Heretofore, in a flexible printed wiring board made of a laminate having an electrical conductor layer and an electrical insulator layer, a polyimide resin excellent in heat resistance has been used as the electrical insulator layer. As a process for producing a laminate comprising a polyimide resin layer and an electrical conductor layer, the following three methods are employed. (1) A method wherein a polyimide resin film and a metal foil such as a copper foil are bonded via an adhesive layer, (2) a method wherein a metal layer is formed on a polyimide resin film by a method such as vapor deposition and/or metal plating, and (3) a method wherein a metal foil is coated with a polyimide resin precursor, then a polyimide resin is formed from the precursor by heat treatment, etc. to form a polyimide resin layer on the metal foil. However, laminates obtained by these methods had no adequate adhesion between the polyimide resin layer and the electrical conductor layer and thus sometimes led to operation failure of the circuit (e.g. JP-A-2004-1510).
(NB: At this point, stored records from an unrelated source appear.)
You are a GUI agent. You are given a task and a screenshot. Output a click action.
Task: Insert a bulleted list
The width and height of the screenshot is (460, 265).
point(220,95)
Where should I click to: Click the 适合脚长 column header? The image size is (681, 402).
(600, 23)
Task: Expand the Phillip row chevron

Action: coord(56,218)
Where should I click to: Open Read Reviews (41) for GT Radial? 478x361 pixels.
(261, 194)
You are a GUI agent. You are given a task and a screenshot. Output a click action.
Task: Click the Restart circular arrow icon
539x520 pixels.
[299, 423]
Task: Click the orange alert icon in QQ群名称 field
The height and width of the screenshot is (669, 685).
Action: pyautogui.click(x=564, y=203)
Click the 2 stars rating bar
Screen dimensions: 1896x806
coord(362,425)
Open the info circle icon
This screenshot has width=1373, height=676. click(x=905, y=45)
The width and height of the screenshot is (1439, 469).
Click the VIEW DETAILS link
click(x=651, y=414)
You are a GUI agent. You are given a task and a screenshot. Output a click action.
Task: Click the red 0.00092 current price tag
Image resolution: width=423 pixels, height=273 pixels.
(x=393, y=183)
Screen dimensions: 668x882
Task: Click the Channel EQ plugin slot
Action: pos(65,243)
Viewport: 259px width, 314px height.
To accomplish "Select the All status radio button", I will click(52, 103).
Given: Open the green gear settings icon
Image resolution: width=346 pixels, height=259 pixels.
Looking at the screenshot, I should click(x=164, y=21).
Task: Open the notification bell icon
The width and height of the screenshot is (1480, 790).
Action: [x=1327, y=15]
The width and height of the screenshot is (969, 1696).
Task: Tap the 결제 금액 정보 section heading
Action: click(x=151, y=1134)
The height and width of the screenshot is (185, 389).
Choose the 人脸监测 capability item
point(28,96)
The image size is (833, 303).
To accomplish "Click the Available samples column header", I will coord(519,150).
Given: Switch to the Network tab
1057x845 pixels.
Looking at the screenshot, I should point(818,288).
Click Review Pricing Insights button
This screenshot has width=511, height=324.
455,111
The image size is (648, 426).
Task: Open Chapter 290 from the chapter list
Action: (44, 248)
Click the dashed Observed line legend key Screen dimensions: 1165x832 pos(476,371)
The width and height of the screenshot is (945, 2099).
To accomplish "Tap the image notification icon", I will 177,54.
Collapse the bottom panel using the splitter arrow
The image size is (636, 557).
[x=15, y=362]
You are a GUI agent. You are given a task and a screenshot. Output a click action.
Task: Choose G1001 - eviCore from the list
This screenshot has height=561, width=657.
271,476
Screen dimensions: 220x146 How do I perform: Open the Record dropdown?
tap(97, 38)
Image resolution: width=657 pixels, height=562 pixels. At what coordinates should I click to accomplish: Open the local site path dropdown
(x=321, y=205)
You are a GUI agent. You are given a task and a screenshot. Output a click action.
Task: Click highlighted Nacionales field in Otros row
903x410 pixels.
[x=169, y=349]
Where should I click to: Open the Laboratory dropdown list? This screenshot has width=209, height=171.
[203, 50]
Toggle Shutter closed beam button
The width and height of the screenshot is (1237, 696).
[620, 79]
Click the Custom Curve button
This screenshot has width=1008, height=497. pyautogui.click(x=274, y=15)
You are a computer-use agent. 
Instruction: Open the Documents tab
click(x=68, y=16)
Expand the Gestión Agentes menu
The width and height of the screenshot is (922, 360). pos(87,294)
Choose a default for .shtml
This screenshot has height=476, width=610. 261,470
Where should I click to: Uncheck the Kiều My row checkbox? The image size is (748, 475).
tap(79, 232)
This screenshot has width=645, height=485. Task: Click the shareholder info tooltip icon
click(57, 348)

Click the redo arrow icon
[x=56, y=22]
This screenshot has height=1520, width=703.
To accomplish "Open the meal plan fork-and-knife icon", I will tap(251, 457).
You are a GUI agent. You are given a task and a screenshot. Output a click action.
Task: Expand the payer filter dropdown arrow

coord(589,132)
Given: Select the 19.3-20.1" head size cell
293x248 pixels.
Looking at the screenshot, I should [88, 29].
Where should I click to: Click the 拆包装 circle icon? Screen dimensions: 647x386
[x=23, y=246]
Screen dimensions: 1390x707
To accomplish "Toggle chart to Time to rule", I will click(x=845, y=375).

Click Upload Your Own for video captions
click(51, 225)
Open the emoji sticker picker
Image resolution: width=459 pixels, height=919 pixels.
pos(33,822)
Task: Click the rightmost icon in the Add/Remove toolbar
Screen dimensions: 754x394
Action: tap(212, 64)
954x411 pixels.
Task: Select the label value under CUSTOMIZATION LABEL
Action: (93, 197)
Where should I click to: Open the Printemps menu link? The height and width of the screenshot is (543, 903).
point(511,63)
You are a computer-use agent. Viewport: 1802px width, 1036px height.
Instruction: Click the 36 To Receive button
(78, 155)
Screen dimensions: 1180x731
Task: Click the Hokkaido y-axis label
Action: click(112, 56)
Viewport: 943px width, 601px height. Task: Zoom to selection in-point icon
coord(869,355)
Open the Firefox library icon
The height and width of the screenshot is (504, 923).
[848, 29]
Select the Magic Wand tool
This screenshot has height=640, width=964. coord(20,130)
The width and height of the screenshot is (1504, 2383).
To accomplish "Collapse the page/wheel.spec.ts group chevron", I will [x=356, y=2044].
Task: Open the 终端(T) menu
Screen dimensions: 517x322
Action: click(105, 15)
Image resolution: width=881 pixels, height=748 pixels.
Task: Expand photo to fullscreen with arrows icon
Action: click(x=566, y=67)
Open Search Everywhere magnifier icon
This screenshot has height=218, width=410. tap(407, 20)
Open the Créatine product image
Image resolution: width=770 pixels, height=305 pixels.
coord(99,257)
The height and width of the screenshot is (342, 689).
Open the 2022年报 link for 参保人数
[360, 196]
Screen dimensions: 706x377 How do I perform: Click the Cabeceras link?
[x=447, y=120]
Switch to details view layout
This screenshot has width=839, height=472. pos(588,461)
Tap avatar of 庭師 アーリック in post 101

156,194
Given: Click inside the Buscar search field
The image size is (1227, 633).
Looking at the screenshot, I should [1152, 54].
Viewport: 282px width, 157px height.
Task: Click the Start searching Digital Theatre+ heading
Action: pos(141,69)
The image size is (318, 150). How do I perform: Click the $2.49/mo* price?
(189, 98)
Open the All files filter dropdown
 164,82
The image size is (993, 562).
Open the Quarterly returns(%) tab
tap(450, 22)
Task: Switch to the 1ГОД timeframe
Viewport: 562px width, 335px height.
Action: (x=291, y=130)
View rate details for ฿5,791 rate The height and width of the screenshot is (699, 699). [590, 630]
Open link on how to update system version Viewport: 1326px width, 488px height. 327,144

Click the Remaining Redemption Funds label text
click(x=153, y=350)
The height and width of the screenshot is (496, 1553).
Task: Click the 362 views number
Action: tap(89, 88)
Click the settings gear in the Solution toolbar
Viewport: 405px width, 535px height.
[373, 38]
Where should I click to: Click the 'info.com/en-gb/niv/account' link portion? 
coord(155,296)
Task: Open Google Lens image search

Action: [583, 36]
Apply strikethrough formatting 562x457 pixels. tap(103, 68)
For application to a high frequency region, a flexible printed wiring board employing a fluororesin excellent in a low dielectric property as the electrical insulator layer, has been proposed. However, as the fluororesin is poor in the adhesive property, it is necessary to use a heat resistant resin such as a polyimide resin to bond the fluororesin layer to the electrical conductive layer, whereby the low dielectric property of the fluororesin can not be adequately utilized (e.g. JP-A-2004-128361).
The adhesion between the electrical insulator layer and the electrical conductor layer, may be improved by forming irregularities of about 3 μm on the surface of the electrical conductor layer on the side being in contact with the electrical insulator layer, but due to a skin effect in a high frequency region, there will be a deviation in the signal arrival time between the surface having such irregularities (hereinafter referred to also as a roughened surface) and a non-roughened surface. Therefore, such irregularities are required to be profiled as low as possible (e.g. JP-A-5-55746). Here, the skin effect is a phenomenon such that a high frequency electrical current will flow only in the vicinity of the surface of the electrical conductor layer. For example, the electric current will flow only within a range of 2.3 μm in depth from the surface with 1 GHz or within a range of 0.7 μm in depth from the surface with 10 GHz.
Accordingly, it is desired to develop a flexible printed wiring board excellent in signal response in a high frequency region.